Our society is creating this problem and then attempting to turn a blind eye against the treatment. Even in the “personal choice” diseases of smoking causing lung cancer and heart disease, the eating too much diabetes and heart failures and the drinking too much liver failures; our society has accepted to treat and educate. There have also been national campaigns of drinking responsibly, eating healthy and a surgeon general’s warning placed on every pack of cigarettes sold. So, then why is the addiction and drug abuse recovery so far behind it’s time? Why, when it’s not a personal choice, but a societal impact, is society trying to skirt responsibility?
And when is society going to step up and recognize what we are doing to our bodies, what we are doing to our kids, what we are doing to our women? When will we become compassionate humans that create time to help others through their problems, rather than taking the attitude of “not my problem”? When will we spend the time to diagnosis the person and not the symptoms?

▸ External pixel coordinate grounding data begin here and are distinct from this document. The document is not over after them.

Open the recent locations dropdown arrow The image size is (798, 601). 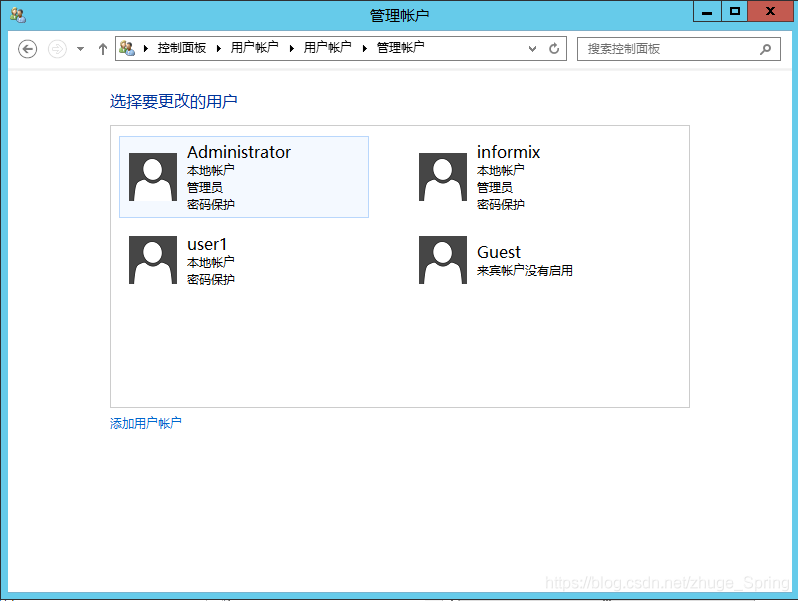point(80,49)
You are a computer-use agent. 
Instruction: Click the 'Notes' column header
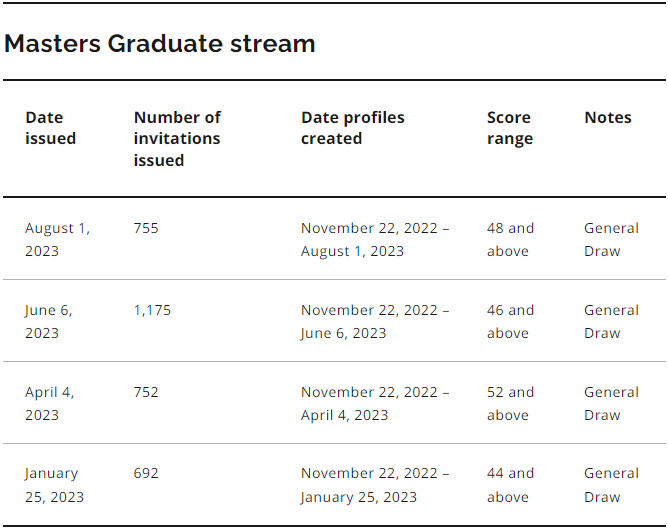608,118
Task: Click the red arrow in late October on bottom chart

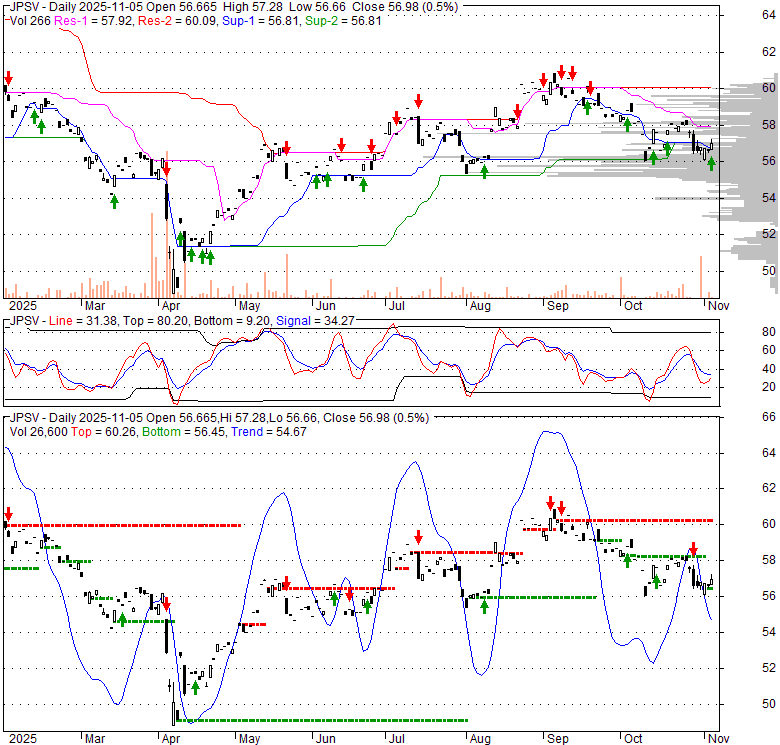Action: pyautogui.click(x=692, y=549)
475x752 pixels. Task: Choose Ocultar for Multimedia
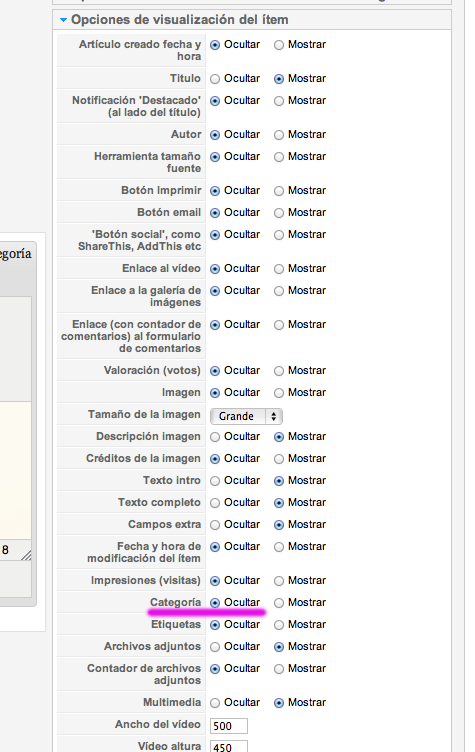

A societal shift of thinking needs to occur before this war on drugs will ever be won. We need a war on arrogance and intolerance. A war on superiority and ignorance. And a war on time. We need to give our time to those going through a traumatic experience. We need to give our time to our kids to get them out of the house and physically stimulated. We need to eat better foods to keep our mind healthy. We need to focus less on what the television and internet is trying to sell, and focus more on what is good for us.
We need to focus on fixing the person over a period of time and not changing the person with chemicals. We need to focus on being the best people we can be for those around us. We need to fill our hearts with love and our minds with understanding and tolerance; not to ridicule someone or call them a cry baby, but to talk them through their hard time and show them that someone cares.